Никто бы не помешал осуществиться задуманному.
Он лежал там, среди относительно свежих захоронений — лежал на спине, упираясь макушкой в могильную плиту. Неразборчивые трели птиц, тихие, мерные щелчки наручных часов, далекие голоса со столь же далеких улиц — все давно слилось и смялось в один лишенный смысла комок, который мир с усердием, явно достойным лучшего применения, продолжал заталкивать в уши.
Заглушить тех криков, что шли изнутри, он, конечно же, не мог.
Да вы с ума спятили! Мы не можем...здесь каждый человек на счету!
Земля — холодная и твердая, будто камень.
Ознакомьтесь с приказом. И заткнитесь. Он должен быть эвакуирован немедленно. Я не потерплю никаких...
Земля молчит — иногда. Иногда же ему кажется, что голоса исходят именно оттуда.
Да поймите же вы, наконец! Его нельзя никуда перемещать! Хотите, чтобы раны снова открылись? Он истечет кровью, едва вы...
Они никогда не умолкают — стоит только остаться наедине с собой.
Отойдите от него! Вы не можете! Лейтенант, да скажите же им!
Они никогда не дают покоя — стоит только вернуться ночи.
Ни о чем не беспокойтесь. Уж не знаю, для кого в столице вы так важны, но вас сегодня же переправят...
Они никогда не простят. Как не может простить и он.
Я...я не давал...согласия...
Руки дрожат — виной тому не холод, но бессильная, опустошающая злоба. Пальцы скребут землю, обламывая в кровь ногти, выдирая засохшие комки.
Боюсь, ваше согласие роли не играет, лейтенант. Приказ, переданный нам, исходит от более высоких чинов.
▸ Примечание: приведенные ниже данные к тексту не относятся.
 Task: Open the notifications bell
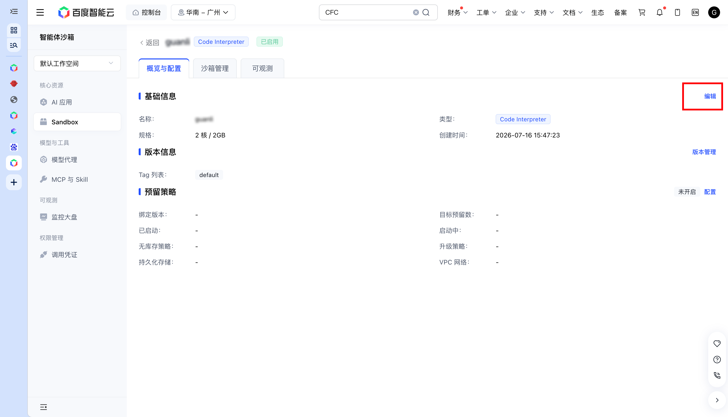pyautogui.click(x=660, y=12)

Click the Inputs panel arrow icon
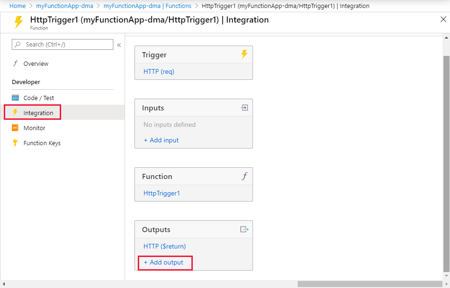(244, 108)
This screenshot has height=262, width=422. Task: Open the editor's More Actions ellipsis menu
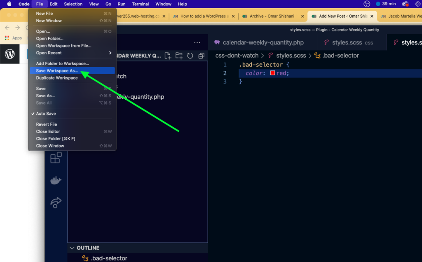[197, 42]
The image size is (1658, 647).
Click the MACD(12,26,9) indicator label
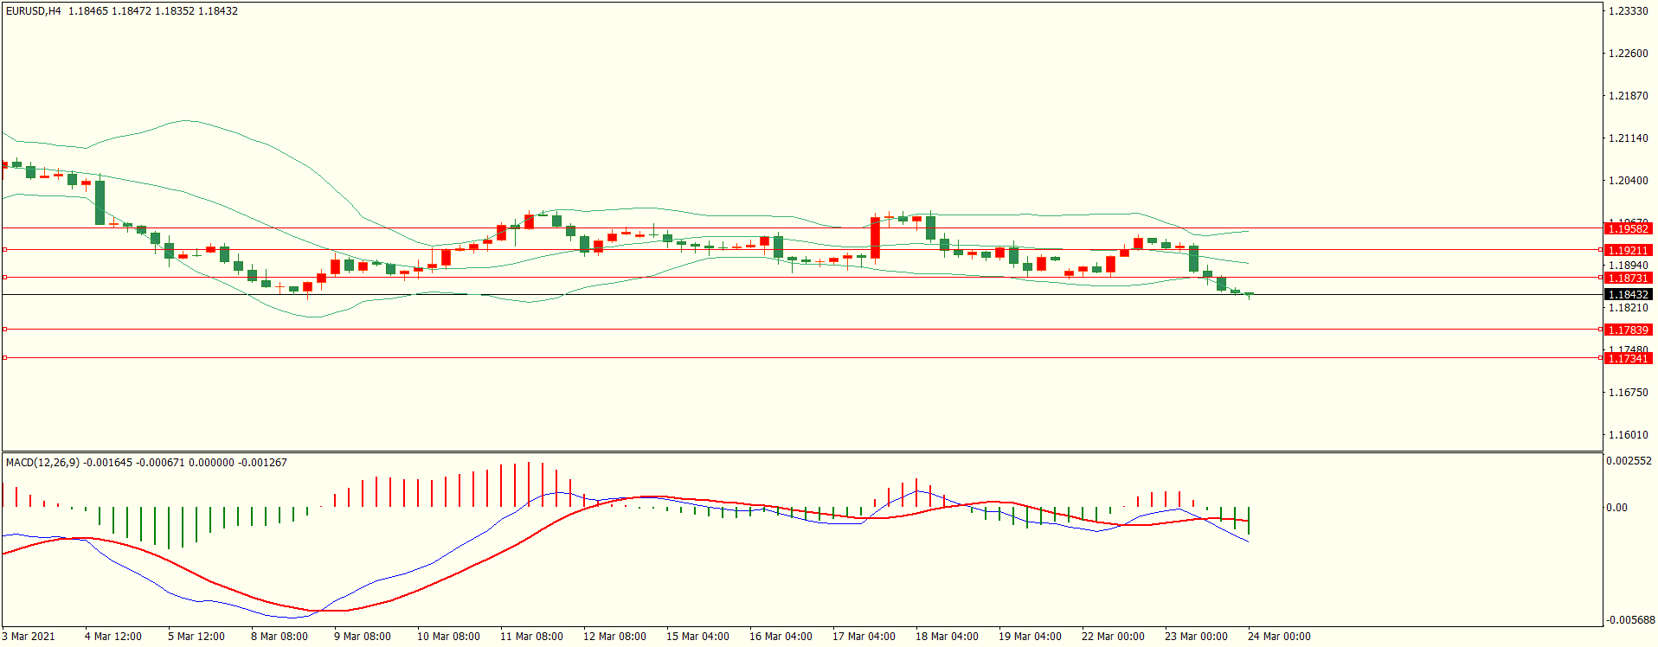[x=42, y=463]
Кровь и земля — как тогда, на линии Шури. Кровь и земля — все, что имело значение, когда он последний раз поднял в атаку остатки израненного, выбитого на четверть взвода. Кровь и земля — последнее, что он помнил, прежде чем очнуться в провонявшем насквозь смертью полевом лазарете.
Пустите меня! Пустите! Я не...не хочу...я...я должен...должен с ними...
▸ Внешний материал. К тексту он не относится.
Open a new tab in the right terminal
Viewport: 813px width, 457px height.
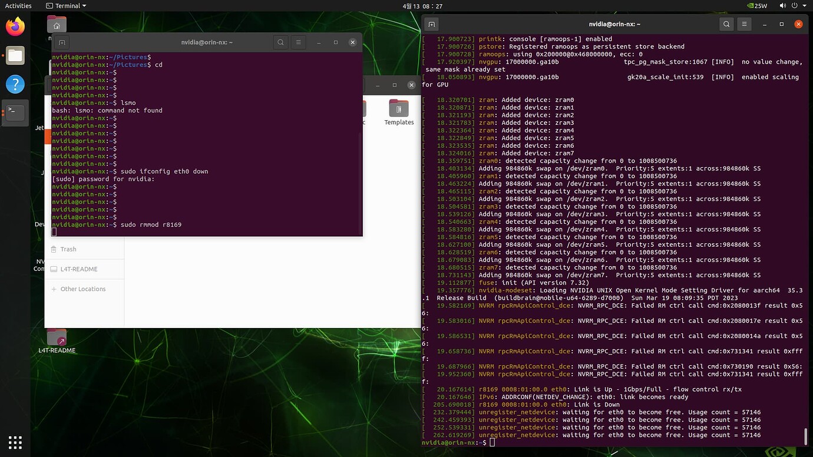[x=431, y=24]
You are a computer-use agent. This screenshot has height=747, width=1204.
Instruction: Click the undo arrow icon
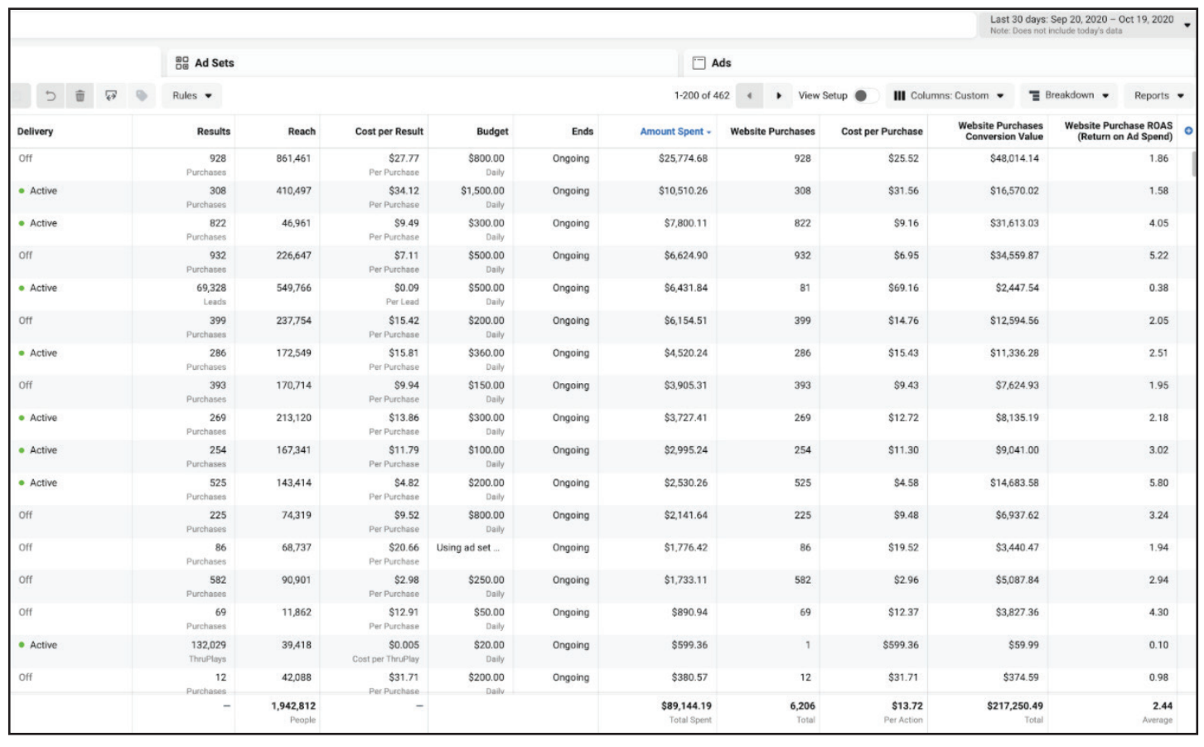tap(50, 96)
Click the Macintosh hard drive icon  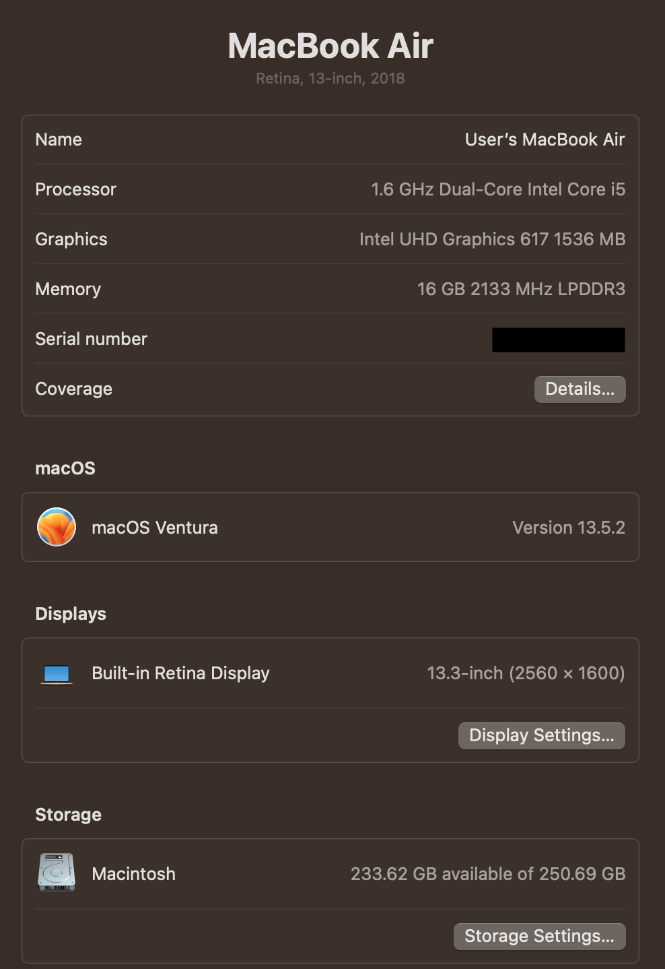pyautogui.click(x=57, y=873)
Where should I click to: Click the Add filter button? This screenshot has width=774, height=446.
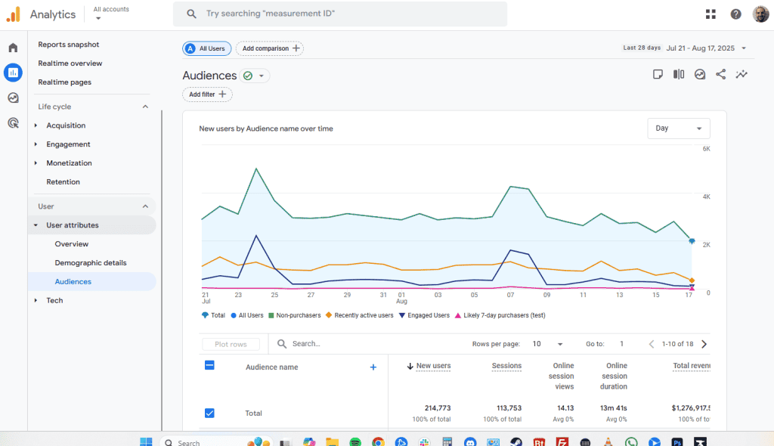click(207, 94)
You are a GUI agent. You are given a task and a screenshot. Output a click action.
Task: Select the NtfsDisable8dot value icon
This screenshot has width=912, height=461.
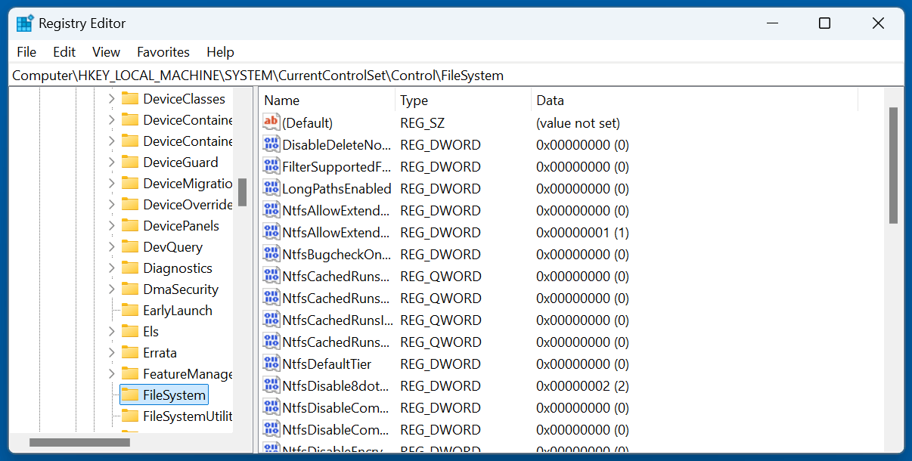point(271,385)
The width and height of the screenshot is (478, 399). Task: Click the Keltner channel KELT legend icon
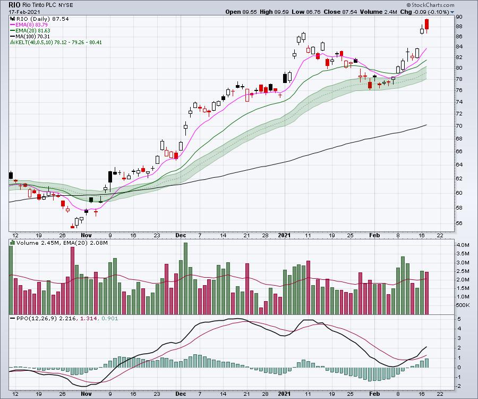(x=12, y=42)
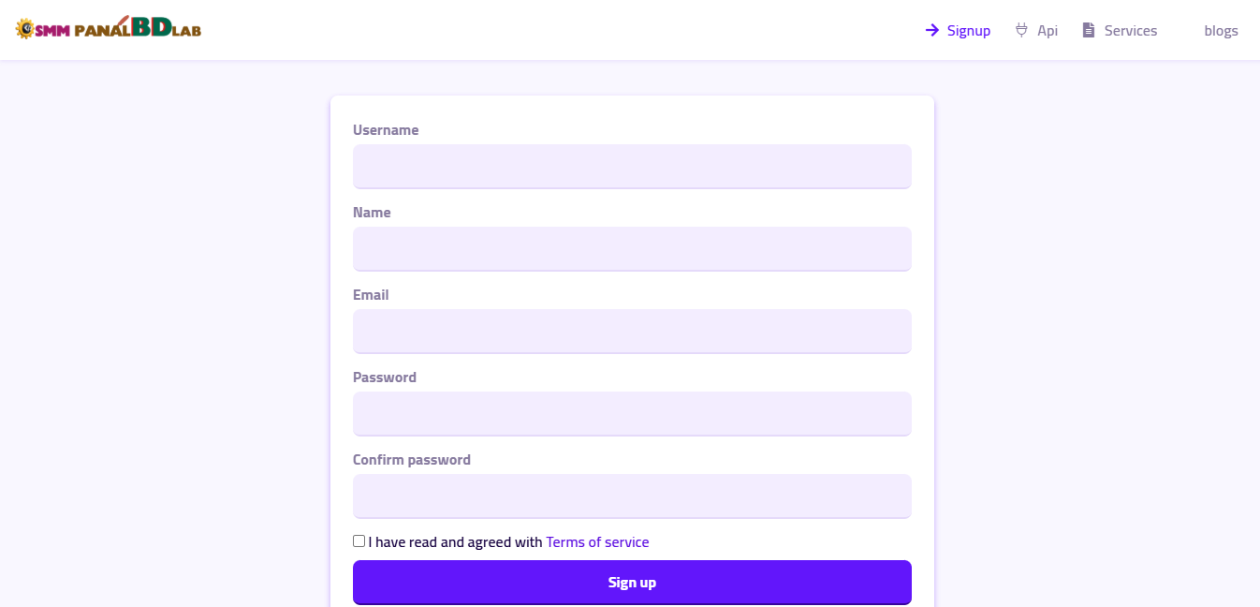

Пальцы скребут по земле, как скребли, как вцеплялись — то в мольбе, то в попытке добраться до горла — по рукам, по увешанной медалями форме сотрудников военной полиции.
Если бы только был шанс. Если бы только ему сказали, что можно прорыть, прорвать дорогу назад — на Окинаву, под "Стальной ливень", что погреб под собою всех, кроме него. Если бы он только мог — на миг, на самую краткую долю самой ничтожной секунды — вернуться и объяснить, сказать им...
— Я не хотел. Я не хотел, слышите?
Могилы молчат.
— Я не уходил. Не уходил, не уходил...
Земля безмолвна.
— Я вернусь! Я вернусь! Уже скоро!
Никто и ничто в целом мире не желает вознаграждать его ответом.
Но уже скоро. Сегодня. Сегодня.
Существует только один способ смыть позор, изгнать прочь голоса. Продемонстрировать свою решительность. Доказать, что в предательстве была вовсе не его вина.
Все, что имело хоть какое-то значение, давно осталось позади — потонуло в болотах Соломоновых островов, сгинуло в снегах Атты, потерялось в филиппинских песках, было раздавлено танками на Окинаве. Все, ради чего стоило жить, испепелило атомное пламя. Все, что он мог сделать...все, что был должен...
Сегодня. Сегодня.
Ночь за ночью он проводил здесь, ожидая подходящей погоды. Ночь за ночью отдавался своим кошмарам — весь без остатка. Ночь за ночью говорил с мертвыми, с теми, кто не должен был значить для него, для мага, ровным счетом ничего — так, возможно, и было бы, не сбеги он из дому в возрасте достаточно юном, чтобы унести с собой кусочек человеческого.